Research article
The impact of FADS genetic variants on ω6 polyunsaturated fatty acid metabolism in African Americans
Author affiliations
1 Division of General Internal Medicine, Department of Medicine, The GeneSTAR Research Program, The Johns Hopkins University, 1830 E. Monument St., Baltimore, MD 21224, USA
2 Division of Allergy and Clinical Immunology, Department of Medicine, The Johns Hopkins University, 1830 E. Monument St., Baltimore, MD 21224, USA
3 Department of Biochemistry, Medical Center Blvd., Wake Forest University Health Sciences, Winston-Salem, NC 27157, USA
4 Wake Forest Center for Botanical Lipids and Inflammatory Disease Prevention, Medical Center Blvd., Wake Forest University Health Sciences, Winston-Salem, NC 27157, USA
5 Department of Biostatistics, Bloomberg School of Public Health, Johns Hopkins University, 615 N. Wolfe Street, Baltimore, MD 21224, USA
6 Department of Human Genetics, 920 E. 58th St., University of Chicago, Chicago, IL 60637, USA
7 Center for Diabetes Research, Wake Forest University Health Sciences, Medical Center Blvd., Winston-Salem, NC 27157, USA
8 Division of Public Health Sciences, Department of Biostatistical Sciences, Medical Center Blvd., Wake Forest University Health Sciences, Winston-Salem, NC 27157, USA
9 Department of Physiology/Pharmacology, Wake Forest University Health Sciences, Medical Center Blvd., Winston-Salem, NC 27157, USA
10 Department of Internal Medicine, Wake Forest University Health Sciences, Medical Center Blvd., Winston-Salem, NC 27157, USA
11 Center for Human Genomics, Wake Forest University Health Sciences, Medical Center Blvd., Winston-Salem, NC 27157, USA
Citation and License
BMC Genetics 2011, 12:50 doi:10.1186/1471-2156-12-50
Published: 20 May 2011Abstract
Background
Arachidonic acid (AA) is a long-chain omega-6 polyunsaturated fatty acid (PUFA) synthesized from the precursor dihomo-gamma-linolenic acid (DGLA) that plays a vital role in immunity and inflammation.
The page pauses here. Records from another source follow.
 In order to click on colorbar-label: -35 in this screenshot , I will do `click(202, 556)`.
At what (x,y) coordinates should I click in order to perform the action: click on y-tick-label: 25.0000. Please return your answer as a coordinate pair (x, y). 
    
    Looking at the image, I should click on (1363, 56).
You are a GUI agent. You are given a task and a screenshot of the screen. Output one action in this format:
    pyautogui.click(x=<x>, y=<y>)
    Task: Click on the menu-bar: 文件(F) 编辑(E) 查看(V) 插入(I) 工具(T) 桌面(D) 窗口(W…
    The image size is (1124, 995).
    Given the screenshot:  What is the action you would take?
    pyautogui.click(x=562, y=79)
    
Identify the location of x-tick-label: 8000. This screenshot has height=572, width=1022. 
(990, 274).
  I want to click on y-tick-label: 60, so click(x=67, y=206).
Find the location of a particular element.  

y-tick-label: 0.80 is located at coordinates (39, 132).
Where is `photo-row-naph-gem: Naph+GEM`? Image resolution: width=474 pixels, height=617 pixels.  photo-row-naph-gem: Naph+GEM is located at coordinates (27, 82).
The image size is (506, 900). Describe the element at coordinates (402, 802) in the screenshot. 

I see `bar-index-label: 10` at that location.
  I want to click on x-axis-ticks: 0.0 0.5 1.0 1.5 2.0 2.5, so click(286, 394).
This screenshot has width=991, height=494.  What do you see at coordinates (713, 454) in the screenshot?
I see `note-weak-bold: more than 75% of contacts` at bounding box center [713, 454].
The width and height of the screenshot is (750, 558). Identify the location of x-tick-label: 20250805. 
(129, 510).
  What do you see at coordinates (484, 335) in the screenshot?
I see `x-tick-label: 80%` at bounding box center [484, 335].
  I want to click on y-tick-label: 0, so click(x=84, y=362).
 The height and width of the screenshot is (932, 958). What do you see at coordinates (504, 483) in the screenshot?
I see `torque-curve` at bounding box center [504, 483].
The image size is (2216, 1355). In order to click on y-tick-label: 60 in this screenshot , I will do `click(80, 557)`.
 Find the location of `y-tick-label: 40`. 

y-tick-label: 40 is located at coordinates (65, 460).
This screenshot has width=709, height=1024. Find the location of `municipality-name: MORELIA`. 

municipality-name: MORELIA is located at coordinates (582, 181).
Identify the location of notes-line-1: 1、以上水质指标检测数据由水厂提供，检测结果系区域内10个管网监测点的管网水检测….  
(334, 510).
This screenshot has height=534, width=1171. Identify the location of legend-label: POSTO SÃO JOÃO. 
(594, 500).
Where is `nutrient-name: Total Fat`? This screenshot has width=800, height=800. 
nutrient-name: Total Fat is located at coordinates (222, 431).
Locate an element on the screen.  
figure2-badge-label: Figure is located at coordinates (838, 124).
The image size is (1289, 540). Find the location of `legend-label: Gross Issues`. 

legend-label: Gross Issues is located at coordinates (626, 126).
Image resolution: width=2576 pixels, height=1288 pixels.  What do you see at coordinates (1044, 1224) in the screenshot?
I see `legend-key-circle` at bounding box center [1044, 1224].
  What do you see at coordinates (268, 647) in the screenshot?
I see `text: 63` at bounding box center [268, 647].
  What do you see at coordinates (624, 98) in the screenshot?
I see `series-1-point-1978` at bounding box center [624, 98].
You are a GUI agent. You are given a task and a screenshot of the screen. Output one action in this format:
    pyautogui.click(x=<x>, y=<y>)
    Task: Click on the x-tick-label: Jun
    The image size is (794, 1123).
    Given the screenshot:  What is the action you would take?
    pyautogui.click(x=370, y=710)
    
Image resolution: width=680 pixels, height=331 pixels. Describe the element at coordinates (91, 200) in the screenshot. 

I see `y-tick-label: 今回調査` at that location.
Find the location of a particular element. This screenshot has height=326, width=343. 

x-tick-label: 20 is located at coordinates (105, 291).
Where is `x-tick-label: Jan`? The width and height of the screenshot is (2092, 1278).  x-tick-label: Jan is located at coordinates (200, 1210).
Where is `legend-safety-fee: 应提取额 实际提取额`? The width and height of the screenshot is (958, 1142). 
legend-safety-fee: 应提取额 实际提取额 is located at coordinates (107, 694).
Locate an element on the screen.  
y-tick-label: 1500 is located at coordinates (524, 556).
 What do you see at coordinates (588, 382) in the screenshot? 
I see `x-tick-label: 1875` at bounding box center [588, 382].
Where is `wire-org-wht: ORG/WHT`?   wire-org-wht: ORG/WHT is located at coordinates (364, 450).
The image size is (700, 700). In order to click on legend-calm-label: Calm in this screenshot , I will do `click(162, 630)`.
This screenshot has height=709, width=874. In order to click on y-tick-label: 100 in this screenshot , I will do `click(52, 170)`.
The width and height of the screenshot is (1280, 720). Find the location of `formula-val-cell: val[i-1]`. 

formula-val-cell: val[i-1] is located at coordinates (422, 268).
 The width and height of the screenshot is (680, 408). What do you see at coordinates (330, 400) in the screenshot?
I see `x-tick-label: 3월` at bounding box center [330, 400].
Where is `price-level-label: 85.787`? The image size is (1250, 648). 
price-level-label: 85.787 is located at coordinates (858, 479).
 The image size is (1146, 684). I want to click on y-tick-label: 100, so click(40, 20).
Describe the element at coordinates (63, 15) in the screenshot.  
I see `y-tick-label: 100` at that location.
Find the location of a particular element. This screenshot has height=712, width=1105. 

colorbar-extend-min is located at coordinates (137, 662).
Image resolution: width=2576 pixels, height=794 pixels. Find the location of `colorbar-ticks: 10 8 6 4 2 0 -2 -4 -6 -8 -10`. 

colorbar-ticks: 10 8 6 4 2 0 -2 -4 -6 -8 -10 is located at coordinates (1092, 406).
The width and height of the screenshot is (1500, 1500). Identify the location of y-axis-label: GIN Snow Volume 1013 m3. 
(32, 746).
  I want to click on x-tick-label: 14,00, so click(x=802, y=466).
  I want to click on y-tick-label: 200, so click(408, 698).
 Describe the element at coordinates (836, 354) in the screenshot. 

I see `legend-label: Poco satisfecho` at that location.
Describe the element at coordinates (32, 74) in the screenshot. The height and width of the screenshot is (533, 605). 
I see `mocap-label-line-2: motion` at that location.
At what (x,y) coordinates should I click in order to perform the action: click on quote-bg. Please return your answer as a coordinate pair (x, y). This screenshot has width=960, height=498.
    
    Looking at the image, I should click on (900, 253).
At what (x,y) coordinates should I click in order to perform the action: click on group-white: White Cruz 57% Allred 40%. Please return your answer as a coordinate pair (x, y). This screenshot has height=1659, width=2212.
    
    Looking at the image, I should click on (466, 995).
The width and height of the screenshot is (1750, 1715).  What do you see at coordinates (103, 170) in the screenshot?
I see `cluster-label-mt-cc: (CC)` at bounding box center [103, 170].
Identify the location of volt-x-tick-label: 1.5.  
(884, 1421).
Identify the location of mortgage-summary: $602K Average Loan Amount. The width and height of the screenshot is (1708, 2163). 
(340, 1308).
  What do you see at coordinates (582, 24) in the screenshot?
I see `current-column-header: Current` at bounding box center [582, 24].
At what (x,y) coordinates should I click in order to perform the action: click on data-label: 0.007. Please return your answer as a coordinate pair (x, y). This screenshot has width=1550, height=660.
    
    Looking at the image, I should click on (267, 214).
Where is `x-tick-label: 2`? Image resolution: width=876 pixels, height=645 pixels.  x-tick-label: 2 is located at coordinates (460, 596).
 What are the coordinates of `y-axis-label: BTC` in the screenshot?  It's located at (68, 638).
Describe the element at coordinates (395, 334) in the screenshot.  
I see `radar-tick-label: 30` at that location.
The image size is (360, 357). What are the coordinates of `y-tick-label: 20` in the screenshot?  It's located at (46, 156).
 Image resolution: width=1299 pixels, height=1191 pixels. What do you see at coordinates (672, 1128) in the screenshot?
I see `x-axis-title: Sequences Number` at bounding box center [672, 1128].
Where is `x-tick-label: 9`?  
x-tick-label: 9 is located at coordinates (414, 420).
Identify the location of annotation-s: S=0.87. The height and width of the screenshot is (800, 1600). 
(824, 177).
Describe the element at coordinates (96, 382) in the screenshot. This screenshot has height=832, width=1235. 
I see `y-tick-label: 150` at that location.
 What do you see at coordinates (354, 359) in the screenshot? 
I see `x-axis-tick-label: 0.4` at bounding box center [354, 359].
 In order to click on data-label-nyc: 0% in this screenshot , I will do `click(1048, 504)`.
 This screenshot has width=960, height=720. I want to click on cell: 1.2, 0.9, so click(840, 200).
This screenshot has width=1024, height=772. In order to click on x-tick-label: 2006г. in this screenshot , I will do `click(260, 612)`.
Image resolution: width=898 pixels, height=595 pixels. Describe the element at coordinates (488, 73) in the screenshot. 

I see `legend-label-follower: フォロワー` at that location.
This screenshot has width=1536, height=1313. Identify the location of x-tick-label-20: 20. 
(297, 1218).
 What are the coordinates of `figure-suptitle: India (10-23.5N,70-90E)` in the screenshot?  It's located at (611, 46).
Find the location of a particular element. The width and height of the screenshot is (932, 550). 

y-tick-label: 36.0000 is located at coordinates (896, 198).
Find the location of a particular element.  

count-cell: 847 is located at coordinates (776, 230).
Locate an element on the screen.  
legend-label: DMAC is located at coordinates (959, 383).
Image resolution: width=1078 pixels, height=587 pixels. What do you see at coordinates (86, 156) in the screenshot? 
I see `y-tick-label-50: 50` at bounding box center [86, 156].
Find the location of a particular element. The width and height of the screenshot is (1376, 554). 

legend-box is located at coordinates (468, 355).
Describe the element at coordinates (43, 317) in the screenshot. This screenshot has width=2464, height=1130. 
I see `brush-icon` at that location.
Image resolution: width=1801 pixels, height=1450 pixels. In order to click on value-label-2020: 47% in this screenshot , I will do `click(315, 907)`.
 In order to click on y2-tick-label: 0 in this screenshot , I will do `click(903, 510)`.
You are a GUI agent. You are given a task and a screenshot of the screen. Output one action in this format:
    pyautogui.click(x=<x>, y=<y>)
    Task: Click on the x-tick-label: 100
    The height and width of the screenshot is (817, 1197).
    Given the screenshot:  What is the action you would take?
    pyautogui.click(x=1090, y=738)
Variants in the Fatty Acid Desaturase (FADS) family of genes on chromosome 11q have been shown to play a role in PUFA metabolism in populations of European and Asian ancestry; no work has been done in populations of African ancestry to date.
Results
In this study, we report that African Americans have significantly higher circulating levels of plasma AA (p = 1.35 × 10-48) and lower DGLA levels (p = 9.80 × 10-11) than European Americans. Tests for association in N = 329 individuals across 80 nucleotide polymorphisms (SNPs) in the Fatty Acid Desaturase (FADS) locus revealed significant association with AA, DGLA and the AA/DGLA ratio, a measure of enzymatic efficiency, in both racial groups (peak signal p = 2.85 × 10-16 in African Americans, 2.68 × 10-23 in European Americans). Ancestry-related differences were observed at an upstream marker previously associated with AA levels (rs174537), wherein, 79-82% of African Americans carry two copies of the G allele compared to only 42-45% of European Americans. Importantly, the allelic effect of the G allele, which is associated with enhanced conversion of DGLA to AA, on enzymatic efficiency was similar in both groups.
Conclusions
We conclude that the impact of FADS genetic variants on PUFA metabolism, specifically AA levels, is likely more pronounced in African Americans due to the larger proportion of individuals carrying the genotype associated with increased FADS1 enzymatic conversion of DGLA to AA.